When I was at school, in the 1960s, there were ancient languages – Latin and Greek – which appeared on the curriculum as “classics”, and there were modern languages – French and German. Nobody thought of any of them as foreign. They were all part of the common European cultural heritage that educated people were supposed to acquire, if they could. Who started calling modern languages “foreign”, and what effect did they think that would have on the willingness of children to study them?

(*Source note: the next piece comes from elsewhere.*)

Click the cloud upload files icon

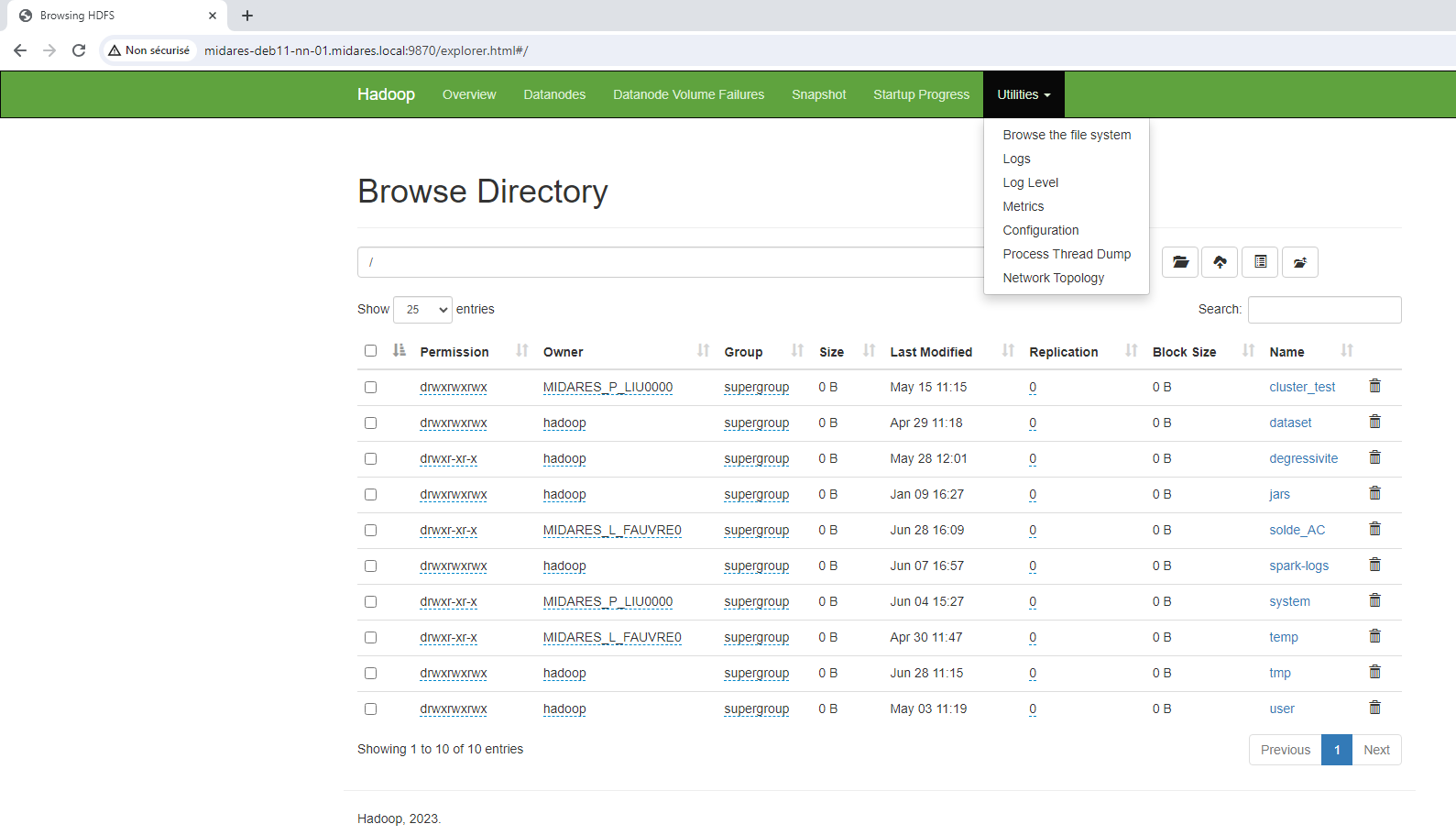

• Chris Stevens writes in to draw attention to this, from a news story published on Thursday: “That the United States woke up finally was duly celebrated by President Barack Obama late last month when he unveiled his plans to force deep cuts in omissions of carbon dioxide from America’s power stations.”

What a difference a single letter can make – particularly when the mistake results not in nonsense but in a wrong word, which will not be picked up by the spell-checker. What Mr Obama wants to cut is, of course, emissions of carbon dioxide. The omission of carbon dioxide from America’s power stations is the very thing he wants.

• Here is the headline that appeared over a news story last Saturday: “Plan to ennoble Lib Dem donor prompts more claims of cronyism”.

But the story said: “The honours system is set for a new row over allegations of cronyism after Nick Clegg nominated a wealthy Liberal Democrat donor and friend for a knighthood.”

So he’s not being ennobled, which means given a peerage. It’s only a knighthood. “Noble” and all the related English words are derived from the Latin nobilis, which means “high-born”. So they relate more comfortably to a peerage, which until recently was a hereditary honour, than to a knighthood.

• Last Saturday, an article about the paedophilia allegations made against Edward Heath quoted an aide of the late Prime Minister (no doubt accurately) as follows: “We ran his life like a military campaign. We knew what he was doing every minute of every day. So to think that there were things going on that we weren’t aware of would be surprising, shocking and incredulous.”

“Incredulous” means inclined to withhold belief. The speaker means impossible to believe. The word for that is “incredible”. But “incredible” has been corrupted in recent years. People use it to mean “amazing” or “very good”. So you can’t use it in its original meaning and “incredulous” steps sideways to fill the gap. Very sad.